Work to complete:
Take the data below and extract the lines from the one with "Image resolution: width=162, height=2576." to the one with "[Open Get Directions Modal] (152, 12)", inclusive, exactly as written.

(Beginning of Records for the task)

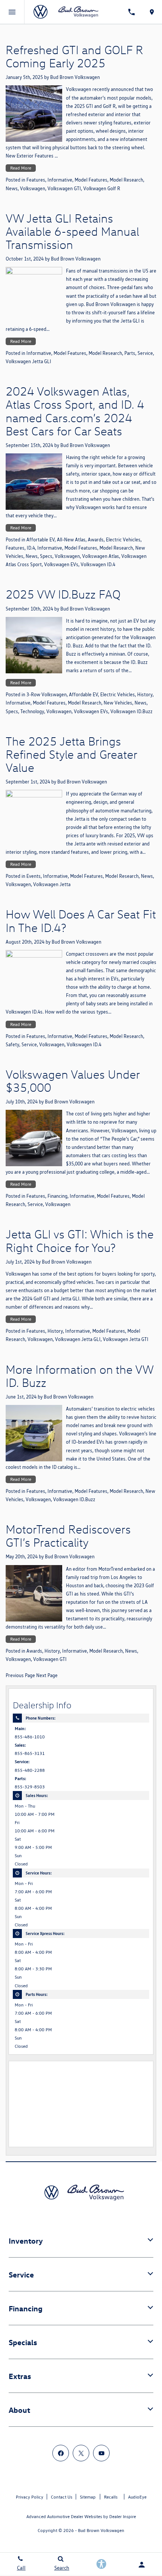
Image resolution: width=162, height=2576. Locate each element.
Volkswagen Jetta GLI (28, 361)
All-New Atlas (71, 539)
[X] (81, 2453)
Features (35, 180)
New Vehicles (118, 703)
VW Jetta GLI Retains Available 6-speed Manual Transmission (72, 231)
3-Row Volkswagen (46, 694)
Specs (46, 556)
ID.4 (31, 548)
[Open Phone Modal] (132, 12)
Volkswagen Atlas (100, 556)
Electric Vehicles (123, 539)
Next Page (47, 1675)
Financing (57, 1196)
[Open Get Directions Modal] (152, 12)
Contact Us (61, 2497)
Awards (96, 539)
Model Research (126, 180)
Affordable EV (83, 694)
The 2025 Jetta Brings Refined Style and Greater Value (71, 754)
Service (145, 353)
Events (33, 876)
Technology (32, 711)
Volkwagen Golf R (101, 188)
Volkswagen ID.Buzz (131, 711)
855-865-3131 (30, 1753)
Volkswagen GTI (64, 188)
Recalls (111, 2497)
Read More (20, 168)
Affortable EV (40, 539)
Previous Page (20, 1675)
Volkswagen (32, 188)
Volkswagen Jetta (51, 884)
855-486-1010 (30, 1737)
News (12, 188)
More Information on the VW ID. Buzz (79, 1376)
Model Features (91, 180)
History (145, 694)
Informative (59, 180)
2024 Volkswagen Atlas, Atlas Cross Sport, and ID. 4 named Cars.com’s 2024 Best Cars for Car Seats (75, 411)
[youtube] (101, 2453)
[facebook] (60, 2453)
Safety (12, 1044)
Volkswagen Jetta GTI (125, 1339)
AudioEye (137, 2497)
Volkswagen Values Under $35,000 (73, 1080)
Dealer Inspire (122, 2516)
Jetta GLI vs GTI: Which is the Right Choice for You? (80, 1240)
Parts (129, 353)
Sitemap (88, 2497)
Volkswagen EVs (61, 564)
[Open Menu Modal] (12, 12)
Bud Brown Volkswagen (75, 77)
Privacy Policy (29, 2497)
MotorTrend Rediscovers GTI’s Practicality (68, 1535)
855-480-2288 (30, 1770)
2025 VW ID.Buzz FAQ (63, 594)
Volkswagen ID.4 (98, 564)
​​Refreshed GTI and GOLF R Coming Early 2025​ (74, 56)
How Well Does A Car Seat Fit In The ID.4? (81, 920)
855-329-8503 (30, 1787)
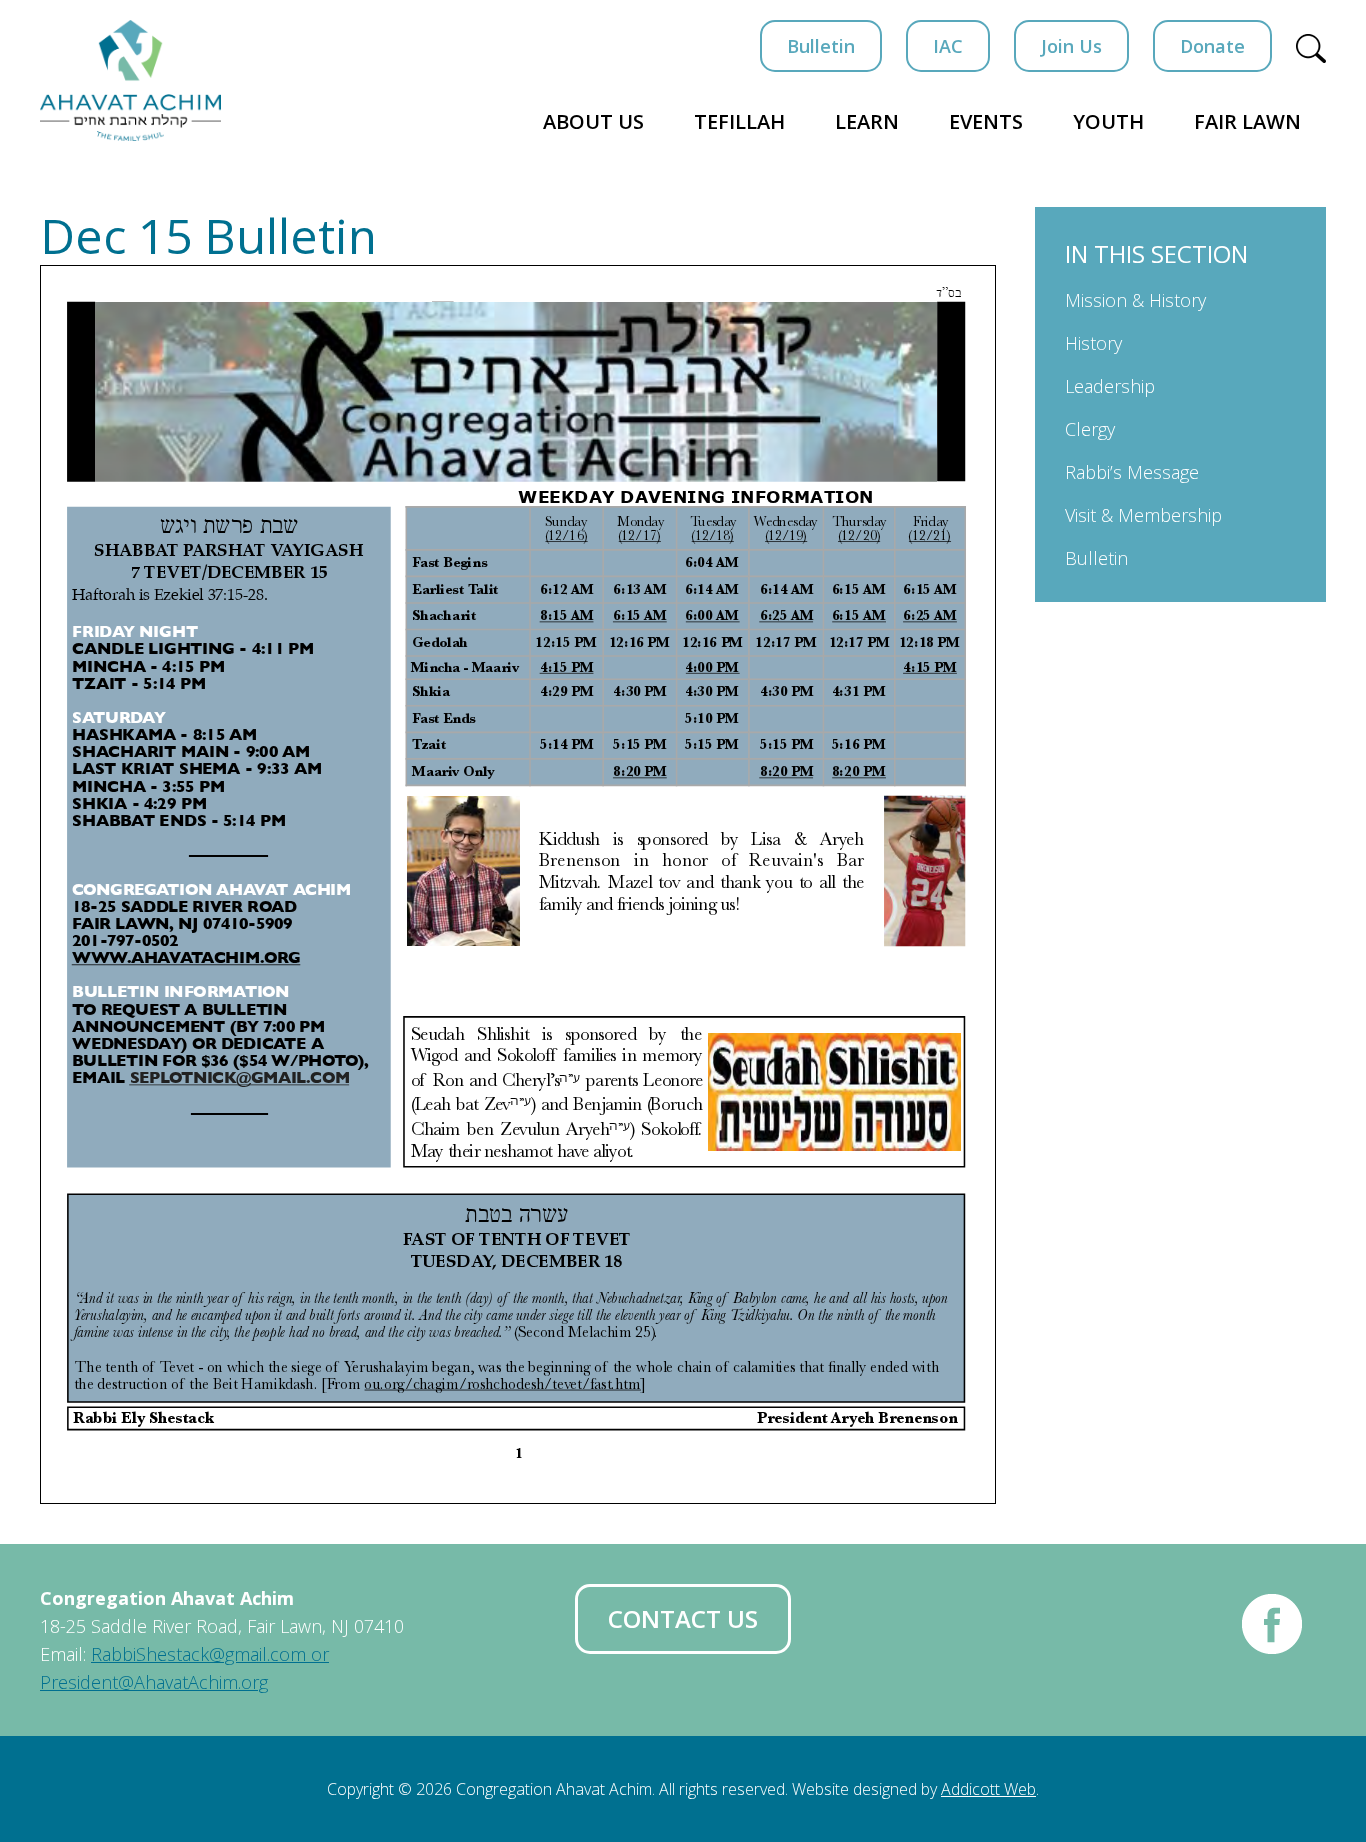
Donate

(End of Records for the task)
(Beginning of Records for the task)

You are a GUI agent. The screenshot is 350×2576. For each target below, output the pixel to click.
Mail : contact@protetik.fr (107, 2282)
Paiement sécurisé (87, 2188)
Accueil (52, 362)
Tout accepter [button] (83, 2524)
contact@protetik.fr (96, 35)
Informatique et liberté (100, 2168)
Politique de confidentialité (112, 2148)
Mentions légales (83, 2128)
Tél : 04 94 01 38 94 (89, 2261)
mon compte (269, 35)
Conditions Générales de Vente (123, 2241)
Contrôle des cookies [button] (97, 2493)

(End of Records for the task)
(Beginning of Records for the task)

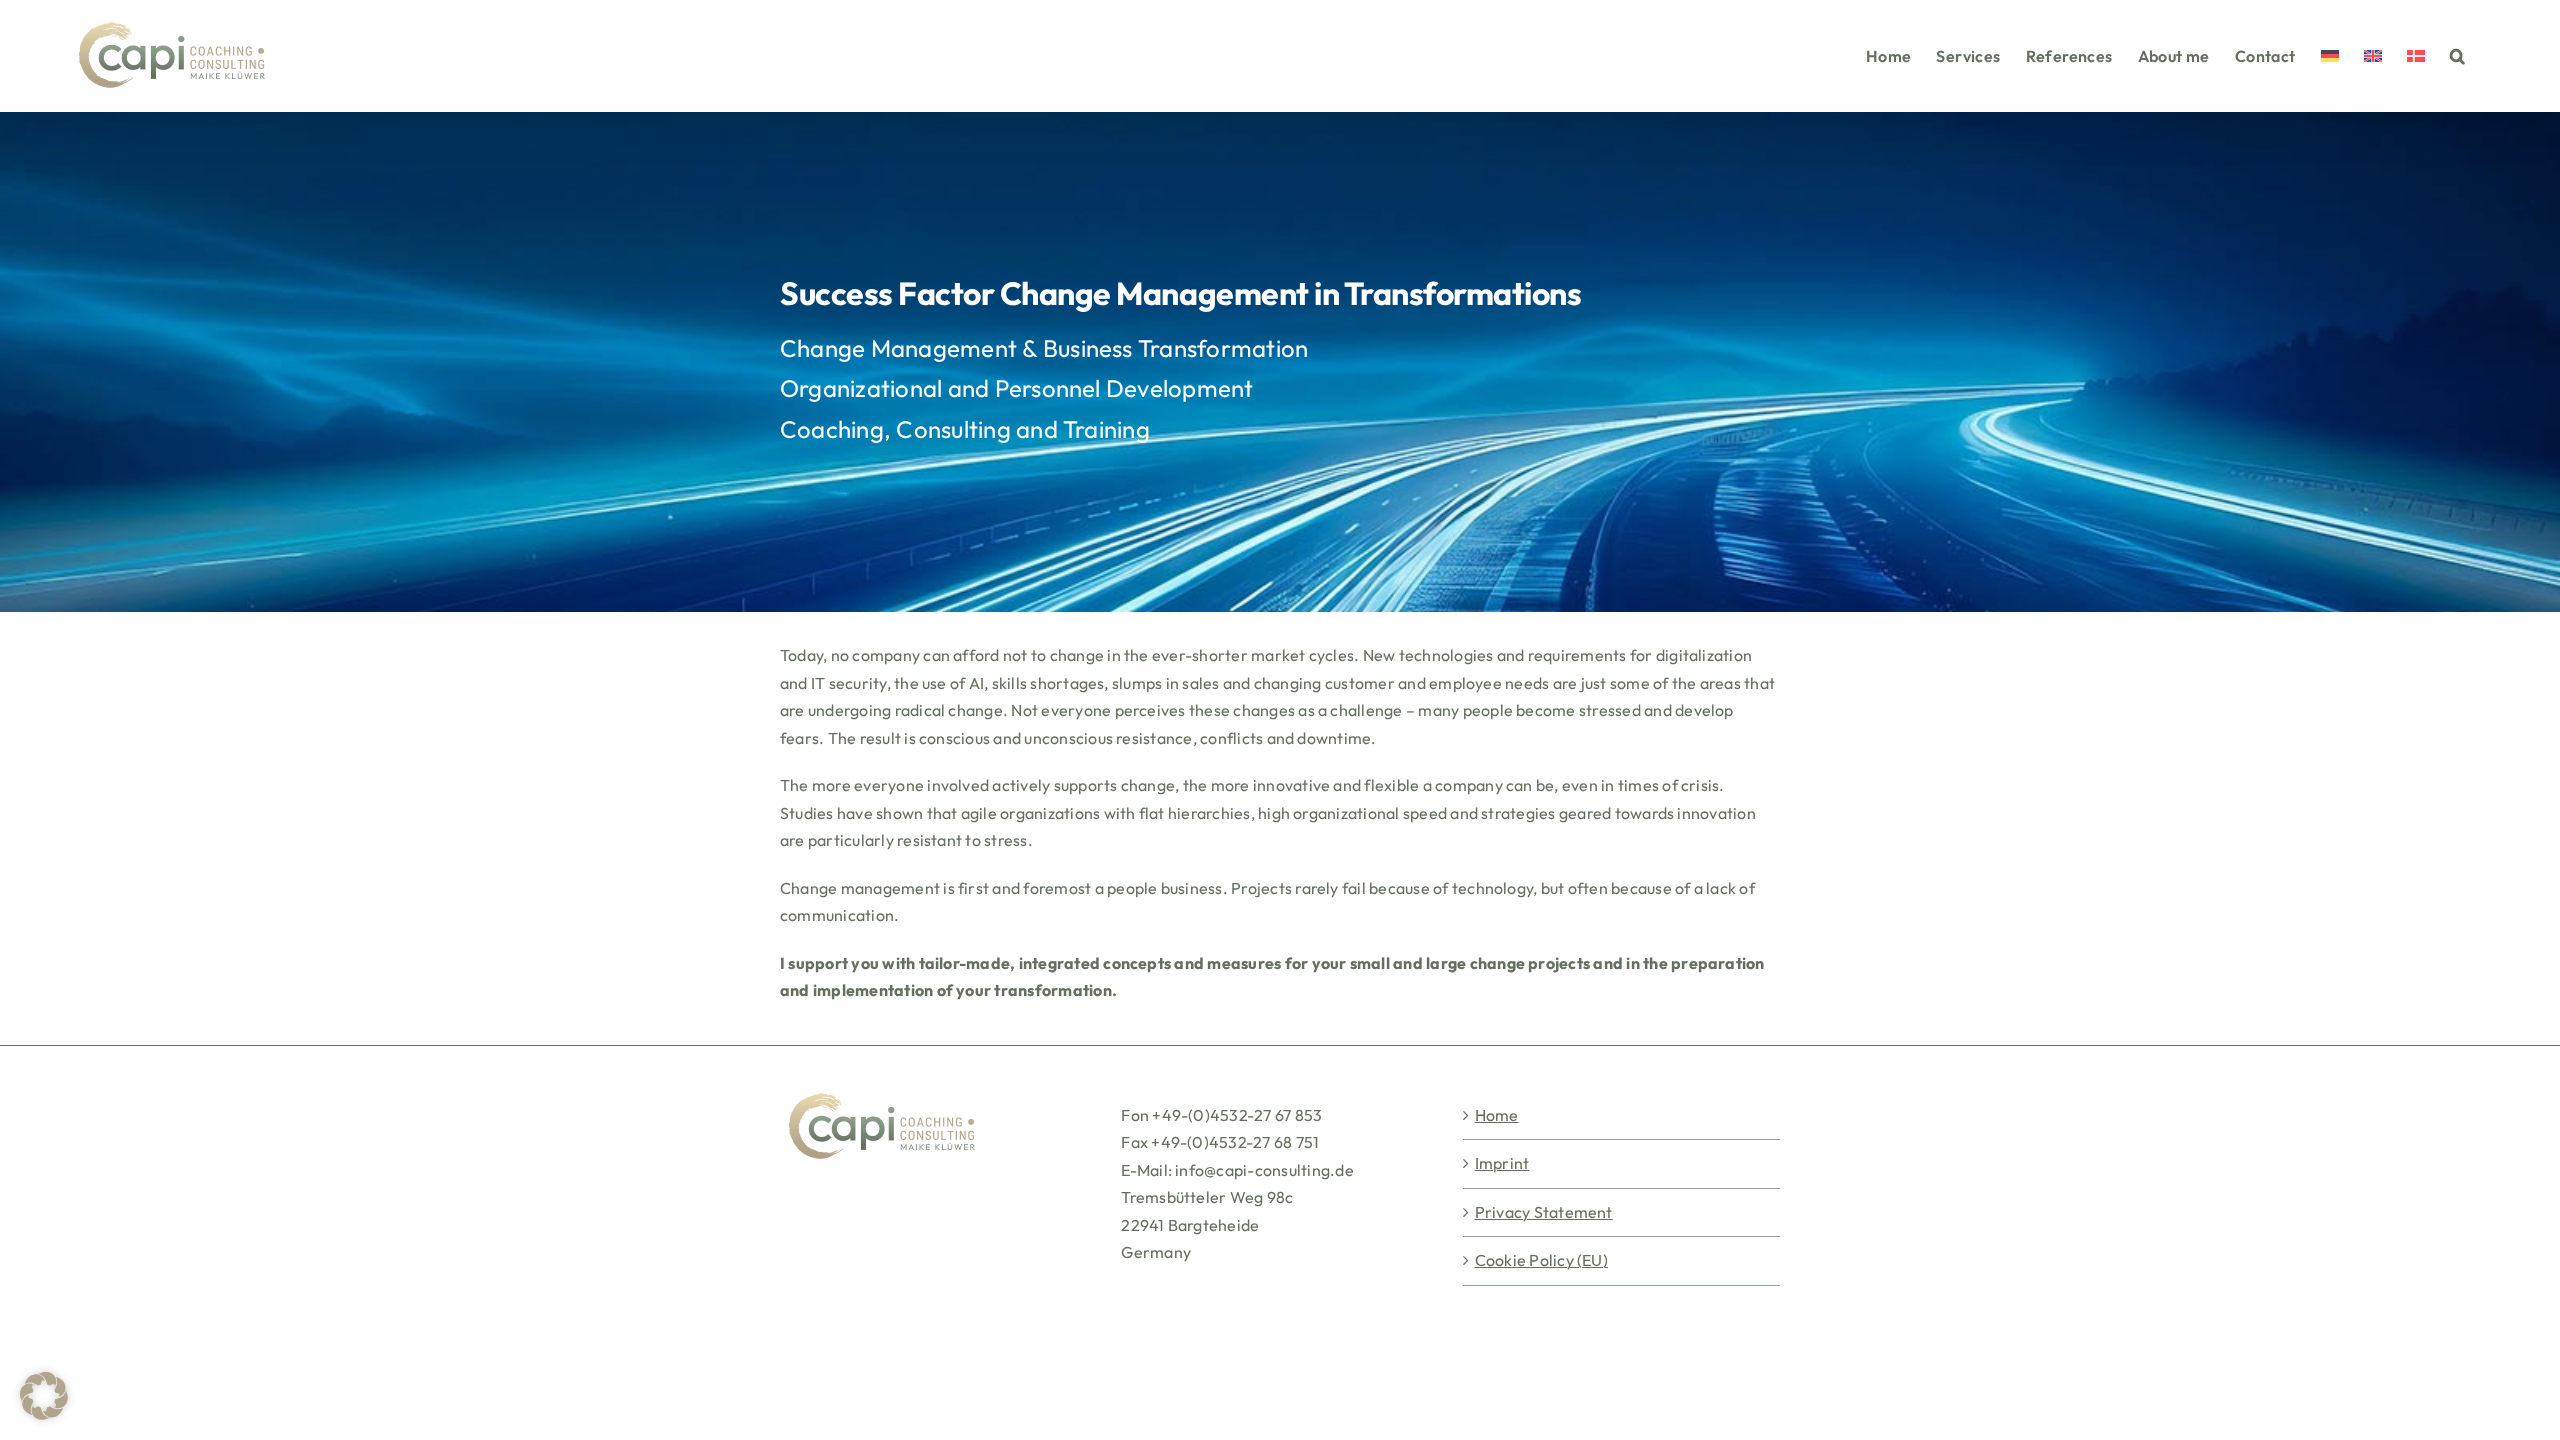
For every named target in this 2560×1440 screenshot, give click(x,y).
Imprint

(End of Records for the task)

Output of the exercise:
Image resolution: width=162, height=2576. Locate each element.
Volkswagen Jetta GLI (28, 361)
All-New Atlas (71, 539)
[X] (81, 2453)
Features (35, 180)
New Vehicles (118, 703)
VW Jetta GLI Retains Available 6-speed Manual Transmission (72, 231)
3-Row Volkswagen (46, 694)
Specs (46, 556)
ID.4 (31, 548)
[Open Phone Modal] (132, 12)
Volkswagen Atlas (100, 556)
Electric Vehicles (123, 539)
Next Page (47, 1675)
Financing (57, 1196)
[Open Get Directions Modal] (152, 12)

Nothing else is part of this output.